■ WORK INSTRUCTION ■
All lines from the one containing "You are a GUI" through the final line of the listing below, and no others, must be returned exactly; no pictures belong in the copy.

■ RECORDS FOR THIS TASK ■
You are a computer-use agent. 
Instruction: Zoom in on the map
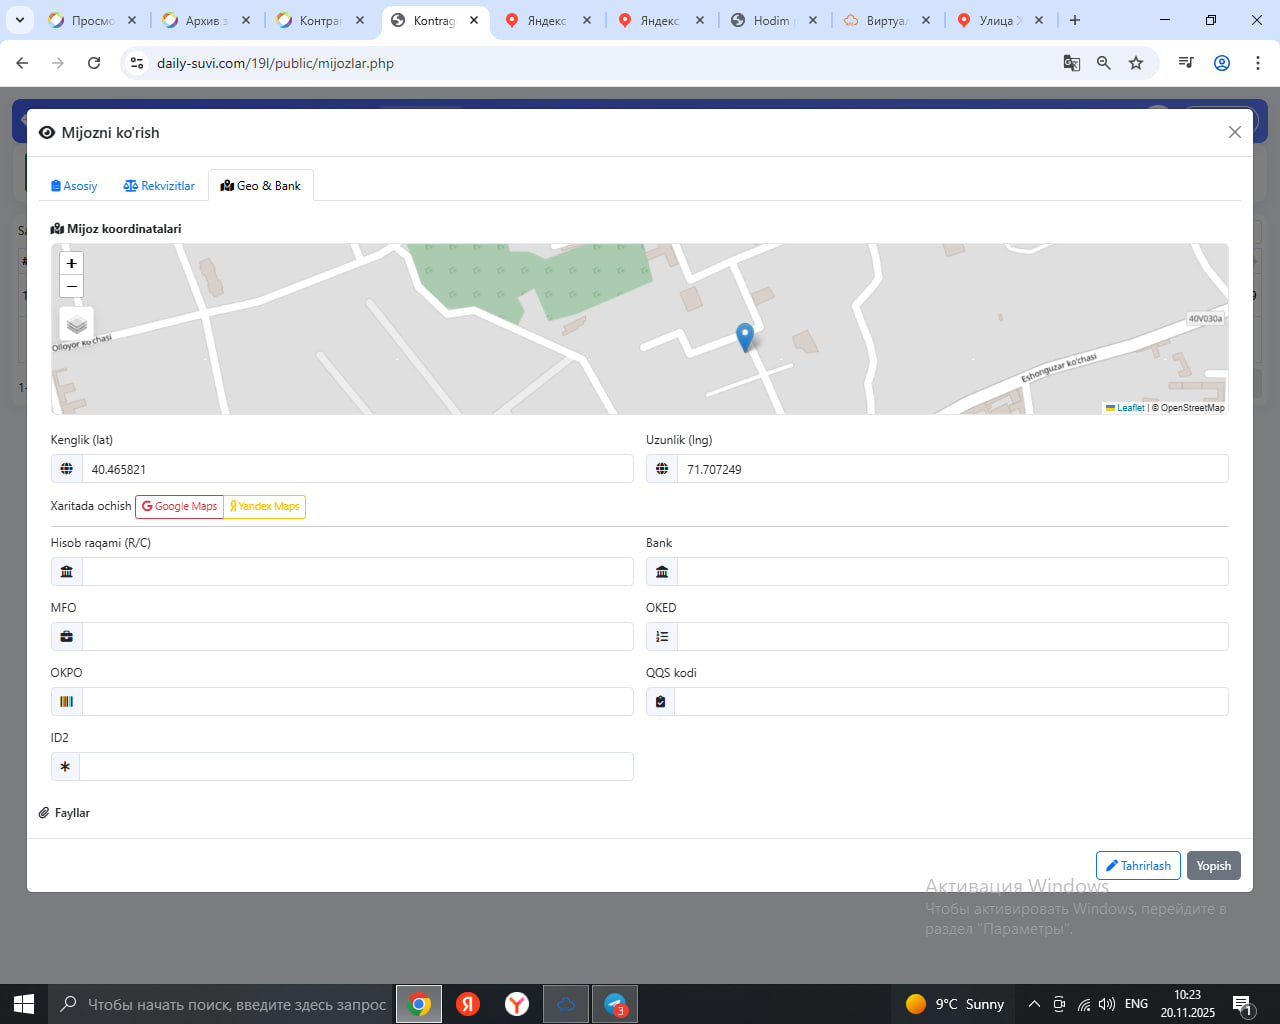(x=71, y=263)

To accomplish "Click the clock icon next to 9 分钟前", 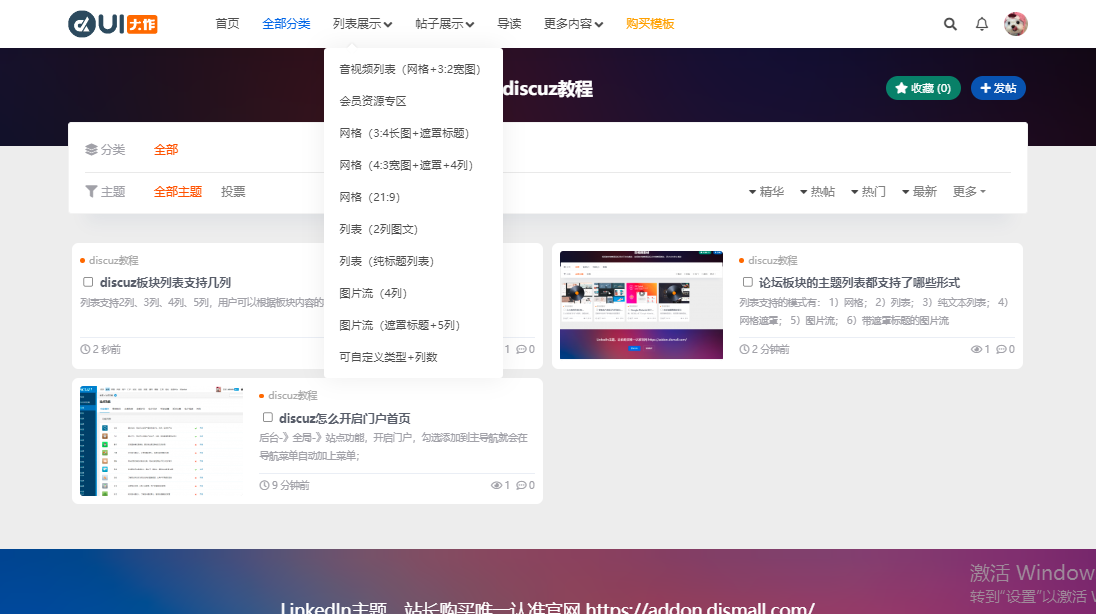I will (x=265, y=485).
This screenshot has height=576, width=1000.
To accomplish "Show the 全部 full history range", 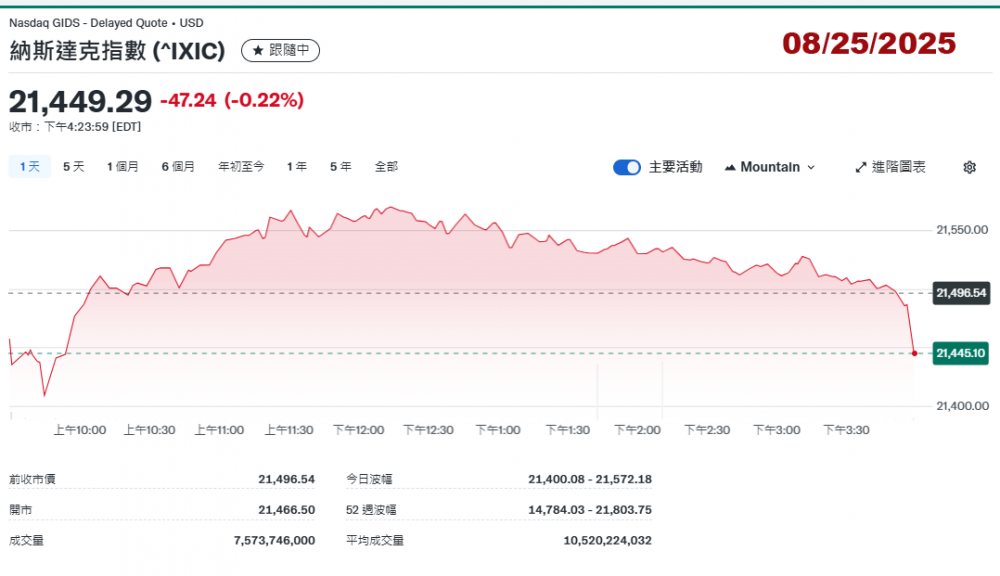I will (386, 167).
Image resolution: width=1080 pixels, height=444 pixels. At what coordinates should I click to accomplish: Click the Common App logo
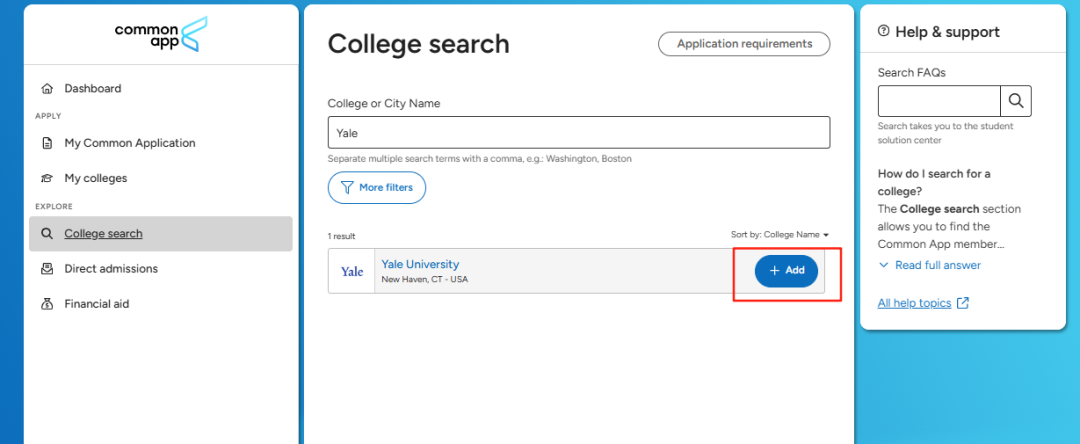pos(160,34)
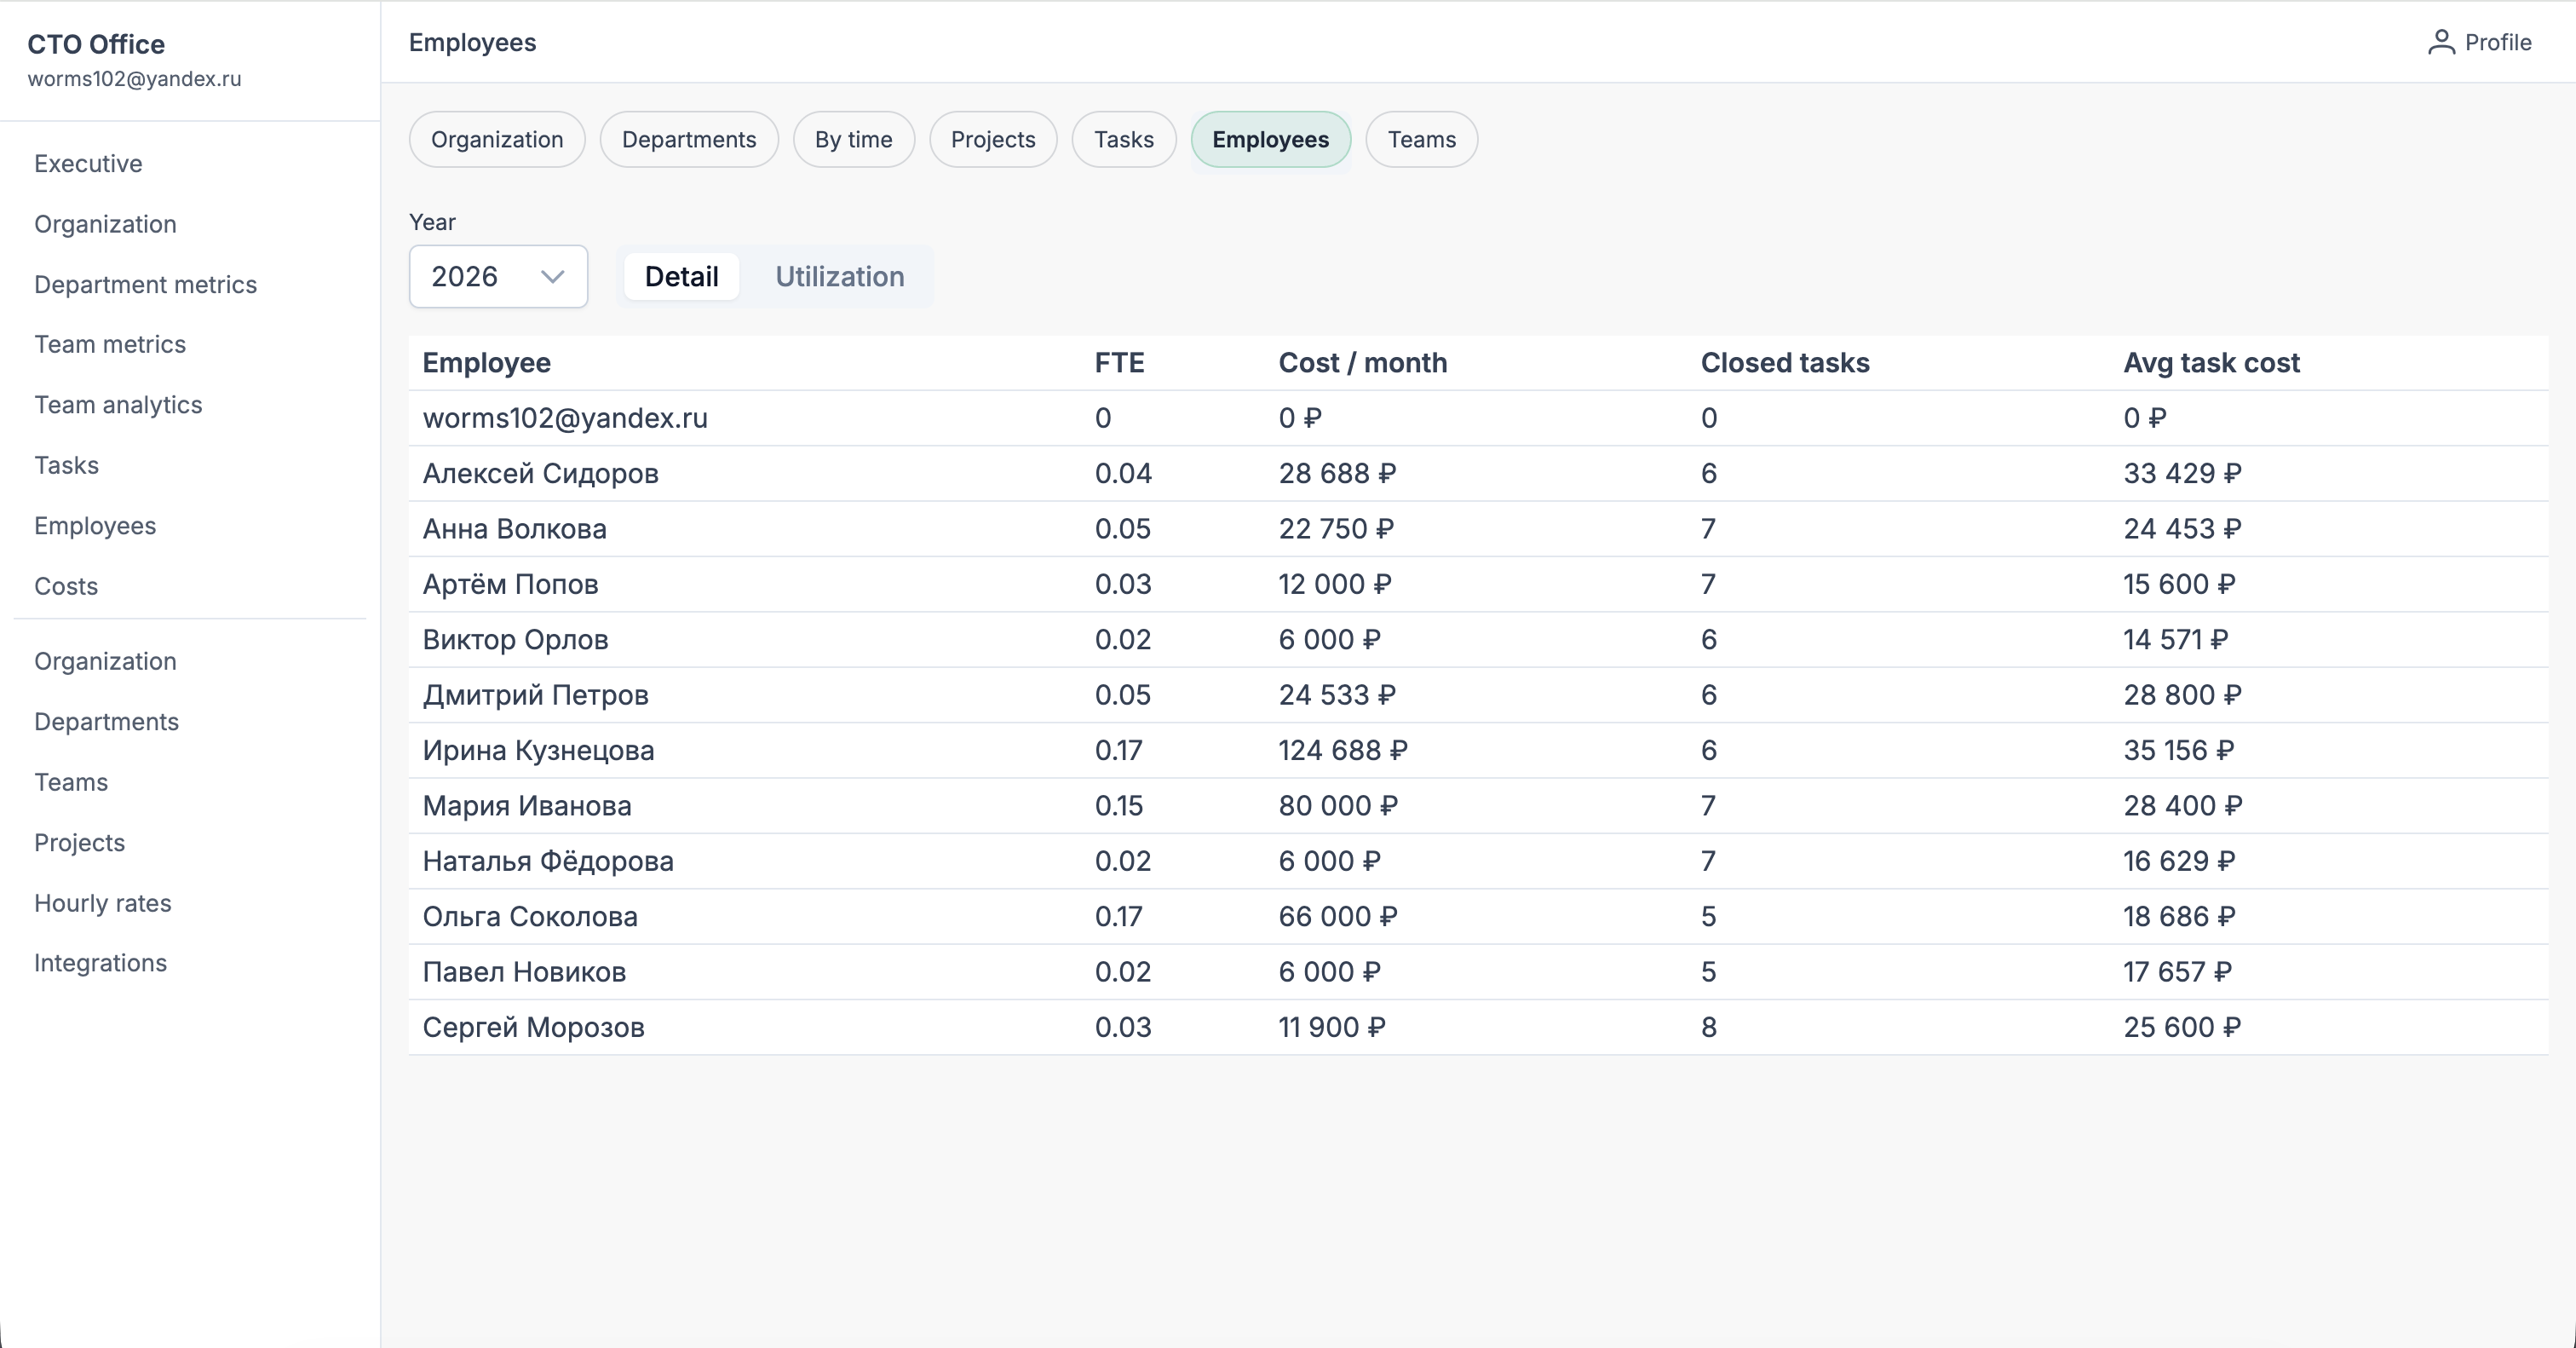Open Integrations in sidebar
2576x1348 pixels.
(x=100, y=963)
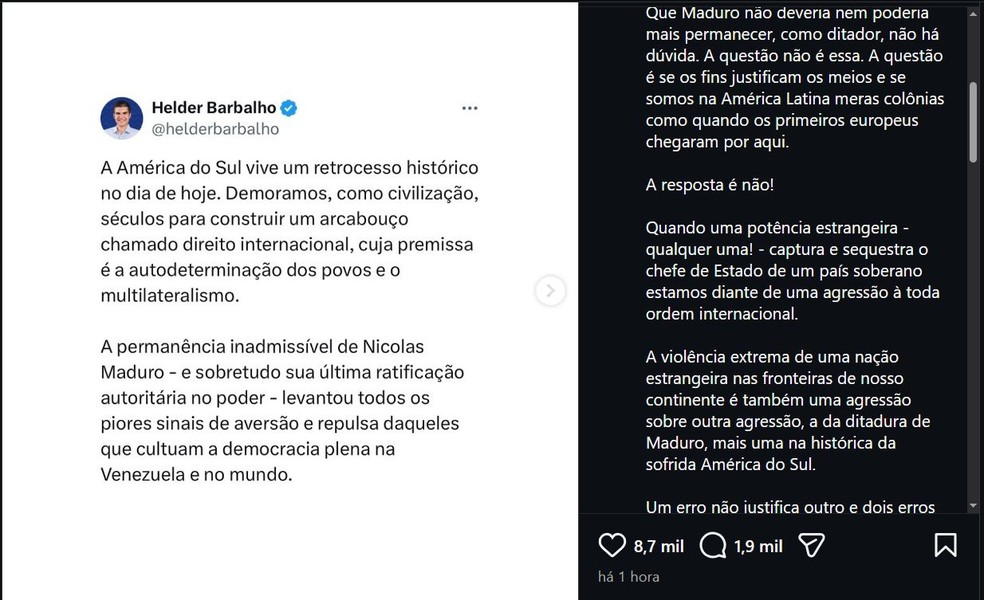Viewport: 984px width, 600px height.
Task: Save the post with the bookmark icon
Action: click(x=945, y=545)
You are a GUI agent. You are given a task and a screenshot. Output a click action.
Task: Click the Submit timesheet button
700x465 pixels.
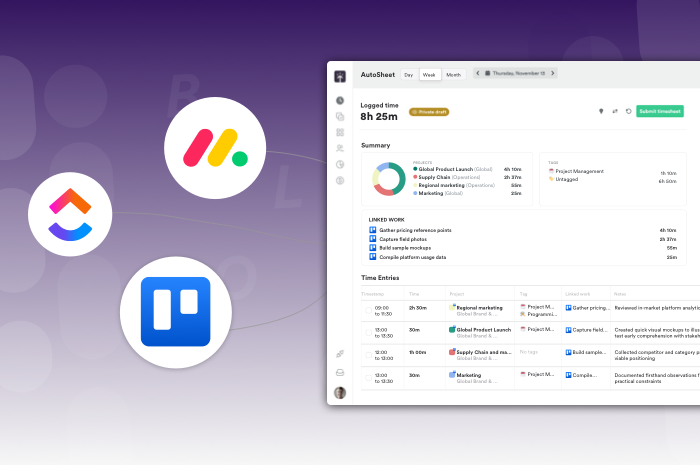tap(660, 111)
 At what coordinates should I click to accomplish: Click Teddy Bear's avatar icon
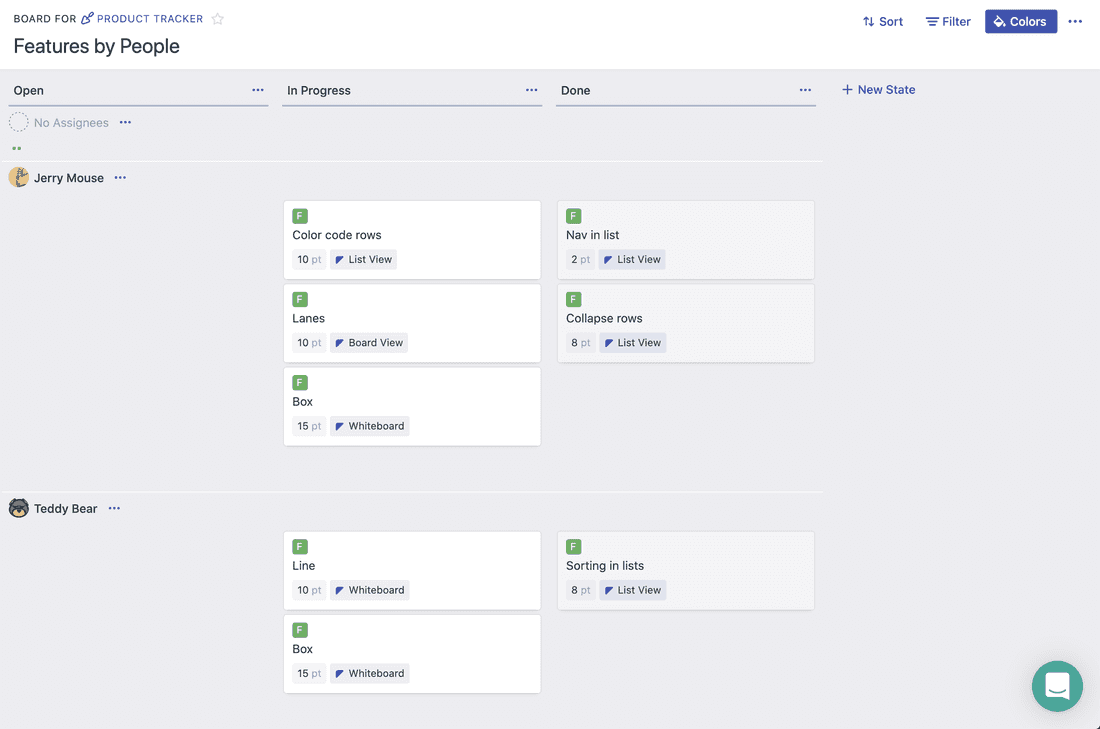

■ ANSWER ■
You are a GUI agent. You are given a task and a screenshot. Output a click action.
Task: Click the Submit timesheet button
700x465 pixels.
tap(660, 111)
 At what coordinates should I click to accomplish: Click Teddy Bear's avatar icon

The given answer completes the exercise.